[Stored dataset items]
%%
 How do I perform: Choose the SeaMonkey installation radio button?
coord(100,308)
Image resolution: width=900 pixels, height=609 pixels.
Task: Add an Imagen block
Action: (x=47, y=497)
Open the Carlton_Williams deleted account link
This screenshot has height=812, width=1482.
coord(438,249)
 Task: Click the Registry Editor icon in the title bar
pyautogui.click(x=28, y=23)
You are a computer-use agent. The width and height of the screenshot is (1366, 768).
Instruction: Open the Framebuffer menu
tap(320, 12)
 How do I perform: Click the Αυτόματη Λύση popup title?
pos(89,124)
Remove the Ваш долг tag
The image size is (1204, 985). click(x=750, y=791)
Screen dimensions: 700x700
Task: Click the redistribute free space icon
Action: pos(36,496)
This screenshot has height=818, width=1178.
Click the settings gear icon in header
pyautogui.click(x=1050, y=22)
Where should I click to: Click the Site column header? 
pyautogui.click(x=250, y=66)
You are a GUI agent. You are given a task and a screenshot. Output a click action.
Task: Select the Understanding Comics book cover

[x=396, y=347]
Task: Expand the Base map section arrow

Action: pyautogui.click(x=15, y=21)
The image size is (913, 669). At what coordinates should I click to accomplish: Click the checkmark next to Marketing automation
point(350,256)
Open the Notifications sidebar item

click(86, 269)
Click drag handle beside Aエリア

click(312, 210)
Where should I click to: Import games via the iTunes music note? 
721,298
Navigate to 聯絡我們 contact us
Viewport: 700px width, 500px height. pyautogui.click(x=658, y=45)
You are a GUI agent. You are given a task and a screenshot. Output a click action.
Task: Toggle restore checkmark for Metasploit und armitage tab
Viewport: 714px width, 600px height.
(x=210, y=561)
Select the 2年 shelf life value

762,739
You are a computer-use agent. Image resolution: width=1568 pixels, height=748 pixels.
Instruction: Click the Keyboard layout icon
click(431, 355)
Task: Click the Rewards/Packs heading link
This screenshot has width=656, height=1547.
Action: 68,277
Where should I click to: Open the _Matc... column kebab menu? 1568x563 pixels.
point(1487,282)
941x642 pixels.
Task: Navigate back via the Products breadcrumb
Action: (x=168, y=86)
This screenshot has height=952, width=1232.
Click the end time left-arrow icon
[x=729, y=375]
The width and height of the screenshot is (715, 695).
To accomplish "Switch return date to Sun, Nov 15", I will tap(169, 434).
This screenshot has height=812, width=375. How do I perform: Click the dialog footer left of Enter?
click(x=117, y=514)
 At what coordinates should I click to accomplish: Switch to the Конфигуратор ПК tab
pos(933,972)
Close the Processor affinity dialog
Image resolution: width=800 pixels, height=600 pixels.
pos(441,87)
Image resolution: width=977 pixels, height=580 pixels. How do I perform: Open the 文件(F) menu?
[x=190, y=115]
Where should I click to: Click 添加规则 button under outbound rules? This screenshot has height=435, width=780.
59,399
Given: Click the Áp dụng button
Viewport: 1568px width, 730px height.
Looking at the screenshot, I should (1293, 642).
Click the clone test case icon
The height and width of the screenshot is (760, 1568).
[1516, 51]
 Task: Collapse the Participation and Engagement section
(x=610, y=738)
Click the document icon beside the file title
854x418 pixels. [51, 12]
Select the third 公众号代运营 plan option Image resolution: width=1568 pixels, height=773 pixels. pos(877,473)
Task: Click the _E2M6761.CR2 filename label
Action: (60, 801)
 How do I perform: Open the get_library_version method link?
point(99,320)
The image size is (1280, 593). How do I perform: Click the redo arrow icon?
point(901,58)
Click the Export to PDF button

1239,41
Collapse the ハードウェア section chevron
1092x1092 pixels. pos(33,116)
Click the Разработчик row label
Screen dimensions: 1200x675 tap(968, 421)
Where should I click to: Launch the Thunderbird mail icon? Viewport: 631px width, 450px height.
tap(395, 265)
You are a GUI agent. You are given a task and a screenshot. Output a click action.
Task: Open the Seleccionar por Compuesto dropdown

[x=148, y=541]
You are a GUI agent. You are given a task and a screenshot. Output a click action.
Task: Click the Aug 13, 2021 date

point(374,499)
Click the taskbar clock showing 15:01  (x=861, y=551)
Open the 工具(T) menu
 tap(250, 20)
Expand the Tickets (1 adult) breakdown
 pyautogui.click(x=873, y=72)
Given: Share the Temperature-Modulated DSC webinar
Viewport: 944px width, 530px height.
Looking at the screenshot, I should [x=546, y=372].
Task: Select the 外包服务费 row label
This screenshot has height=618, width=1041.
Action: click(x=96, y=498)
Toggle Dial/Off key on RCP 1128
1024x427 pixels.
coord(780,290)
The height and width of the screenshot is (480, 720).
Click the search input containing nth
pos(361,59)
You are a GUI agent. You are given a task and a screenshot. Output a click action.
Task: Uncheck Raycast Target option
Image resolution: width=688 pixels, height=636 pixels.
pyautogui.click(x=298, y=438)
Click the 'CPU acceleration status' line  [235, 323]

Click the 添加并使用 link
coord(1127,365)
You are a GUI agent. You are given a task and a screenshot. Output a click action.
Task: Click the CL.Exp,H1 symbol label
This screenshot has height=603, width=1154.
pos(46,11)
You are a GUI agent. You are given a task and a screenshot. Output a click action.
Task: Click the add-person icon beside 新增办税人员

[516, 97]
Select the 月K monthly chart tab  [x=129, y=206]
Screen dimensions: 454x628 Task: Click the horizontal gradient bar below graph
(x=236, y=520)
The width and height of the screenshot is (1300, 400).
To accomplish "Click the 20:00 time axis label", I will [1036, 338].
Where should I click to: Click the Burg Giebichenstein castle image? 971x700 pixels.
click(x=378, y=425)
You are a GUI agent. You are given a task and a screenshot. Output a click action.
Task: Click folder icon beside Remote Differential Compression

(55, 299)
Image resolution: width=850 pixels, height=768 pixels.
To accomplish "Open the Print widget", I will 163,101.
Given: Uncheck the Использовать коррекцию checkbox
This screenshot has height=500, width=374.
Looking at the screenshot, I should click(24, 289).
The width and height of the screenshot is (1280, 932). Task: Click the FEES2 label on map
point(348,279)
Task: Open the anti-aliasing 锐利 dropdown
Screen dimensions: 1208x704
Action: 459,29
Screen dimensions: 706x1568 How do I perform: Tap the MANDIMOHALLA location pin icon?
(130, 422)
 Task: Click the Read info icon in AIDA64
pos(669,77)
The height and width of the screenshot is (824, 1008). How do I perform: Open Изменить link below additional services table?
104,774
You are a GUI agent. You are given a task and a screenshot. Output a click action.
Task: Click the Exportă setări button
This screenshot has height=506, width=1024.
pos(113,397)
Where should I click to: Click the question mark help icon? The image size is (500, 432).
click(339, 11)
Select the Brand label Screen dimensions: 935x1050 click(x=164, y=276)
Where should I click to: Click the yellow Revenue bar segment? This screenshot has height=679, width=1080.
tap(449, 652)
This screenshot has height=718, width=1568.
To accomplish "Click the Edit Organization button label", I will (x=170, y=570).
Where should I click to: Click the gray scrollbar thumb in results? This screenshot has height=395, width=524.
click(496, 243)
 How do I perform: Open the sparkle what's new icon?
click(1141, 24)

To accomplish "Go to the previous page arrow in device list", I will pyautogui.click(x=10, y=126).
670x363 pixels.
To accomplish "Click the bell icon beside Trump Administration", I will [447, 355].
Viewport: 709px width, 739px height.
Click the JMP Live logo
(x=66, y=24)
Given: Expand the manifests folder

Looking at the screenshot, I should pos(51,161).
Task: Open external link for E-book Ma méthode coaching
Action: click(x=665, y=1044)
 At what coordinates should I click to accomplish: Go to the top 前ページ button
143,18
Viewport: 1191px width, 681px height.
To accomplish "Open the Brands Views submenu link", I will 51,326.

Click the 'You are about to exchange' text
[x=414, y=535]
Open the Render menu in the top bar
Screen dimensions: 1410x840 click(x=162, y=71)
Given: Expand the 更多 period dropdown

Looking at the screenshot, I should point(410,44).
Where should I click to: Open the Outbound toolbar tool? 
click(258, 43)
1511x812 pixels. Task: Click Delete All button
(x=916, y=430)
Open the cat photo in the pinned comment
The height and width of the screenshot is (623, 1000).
%%
- **Your goal**
Copy every line of the entries above in which "computer" occurs.

- **Exercise answer**
You are a computer-use agent. The width and height of the screenshot is (1366, 768).
You are a computer-use agent. Image resolution: width=1568 pixels, height=748 pixels.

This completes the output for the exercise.